Le fil conducteur du récit est constitué par les souvenirs de Marisa (Beatriz de Añara), le personnage féminin principal, lorsqu’elle revient, après la Guerre Civile, au sanctuaire de Santa María de la Cabeza (près d'Andújar) et apporte des fleurs sur la tombe du capitaine de la Garde civile Santiago Cortés (Tomás Blanco), qui s’y trouve. Elle commence alors à évoquer comment, au printemps 1936, elle était venue à Jaén depuis Madrid avec son père, qui est un comte (parfois appelé marquis), pour voir le domaine familial. Bien que le temps était magnifique et que la Garde civile s’était montrée obligeante lors d’un contrôle routier, des nuages noirs s’amoncelaient déjà à l'horizon. Marisa se souvient d'un « certain malaise » social, citant comme exemple que seul un domestique était venu les accueillir à leur arrivée. Peu de temps après, des paysans agités ont tenté de pénétrer dans la ferme. Ils ont été dissuadés par un notaire de gauche, Luis de Aracil (Alfredo Mayo).

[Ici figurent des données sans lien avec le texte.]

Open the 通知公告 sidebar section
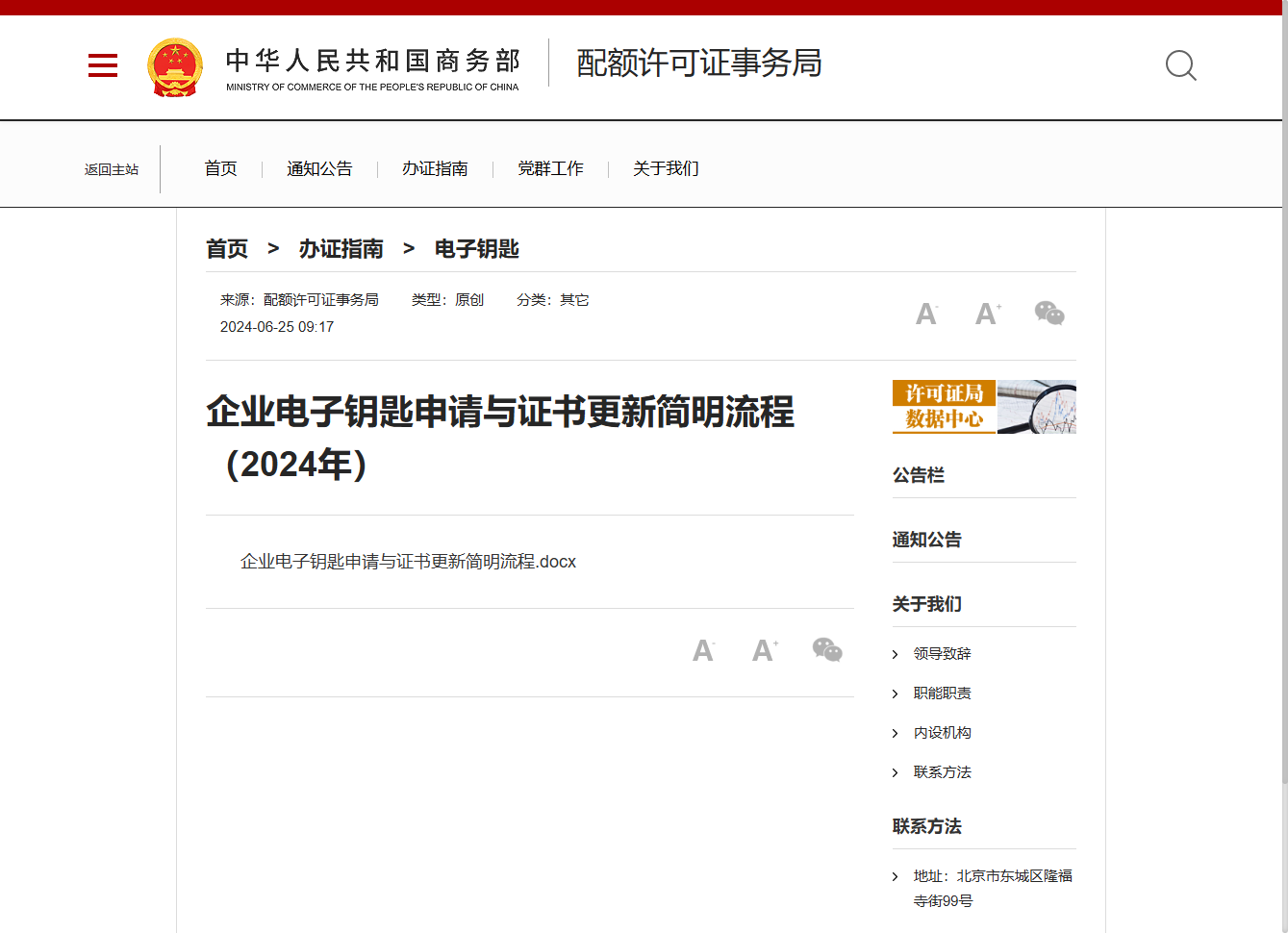The width and height of the screenshot is (1288, 933). [926, 540]
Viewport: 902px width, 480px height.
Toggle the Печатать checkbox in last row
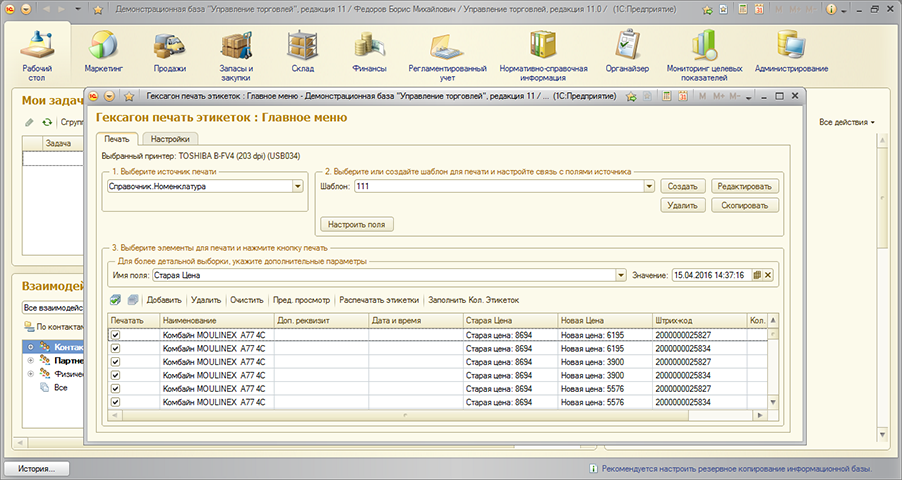coord(115,402)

Une fois la guerre déclenchée, la révolution éclate, les miliciens attaquent le domaine du comte et l’assassinent, tandis que Luis sauve la vie de Marisa en l'emmenant au sanctuaire. Là, des gardes civils, des partisans de droite et leurs familles, soit environ 1200 personnes au total, se sont rassemblés, sous le commandement de Cortés. L'endroit est immédiatement assiégé par les républicains. Luis ne peut plus retourner auprès des siens et reste, plus ou moins de force, défendre la position, mais changeant au passage ses convictions politiques. Dans ce contexte, un amour improbable naît entre Marisa et Luis, condamné de surcroît à une fin tragique puisque celui-ci est blessé, semble-t-il mortellement, dans les derniers instants de l'assaut républicain contre le sanctuaire.

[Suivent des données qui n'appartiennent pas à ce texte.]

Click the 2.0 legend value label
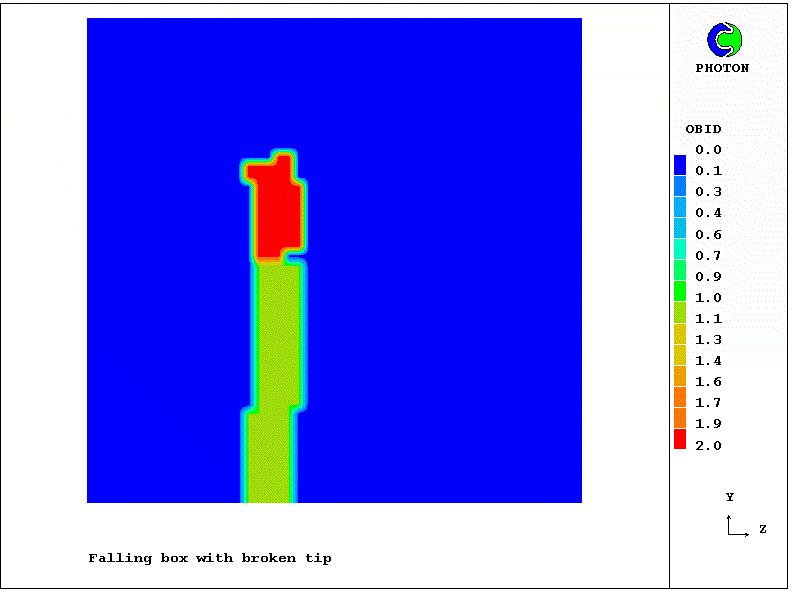792x592 pixels. tap(709, 445)
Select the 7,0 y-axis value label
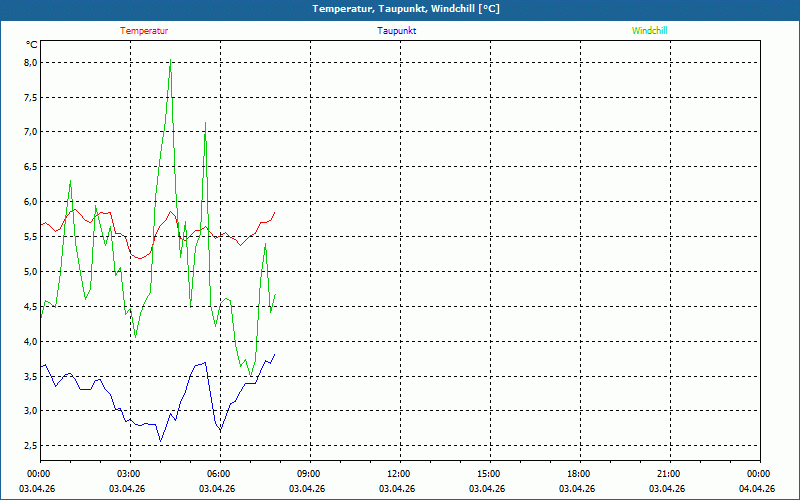800x500 pixels. pyautogui.click(x=30, y=132)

Le film déforme considérablement la réalité historique. Par exemple, contrairement à ce qu'il raconte, le sanctuaire n'était pas en rébellion directe, ni bien sûr assiégé, immédiatement, mais deux mois après le début de la guerre, à la mi-septembre 1936, lorsque le capitaine Cortés a arrêté l'évacuation de ses habitants ordonnée par les autorités républicaines, et a procédé en outre à l'arrestation de son supérieur hiérarchique et de plusieurs miliciens et policiers. Ceux-ci, qui n'apparaissent pas dans le film, sont restés captifs pendant tout le siège. Il est également dit, comme on peut le voir dans le cadre qui accompagne ce texte, que ce sont des members des Brigades internationales qui ont pris le sanctuaire (les troupes qui le conquièrent entrent en parlant français). Mais seules des Brigades républicaines mixtes ont pris part au combat.
Bien que le siège du sanctuaire ait pris fin le 1er mai 1937 et ait signifié une défaite franquiste, le film se termine par la célébration du fameux communiqué de la victoire de Franco lu par Fernando Fernández de Córdoba le 1er avril 1939.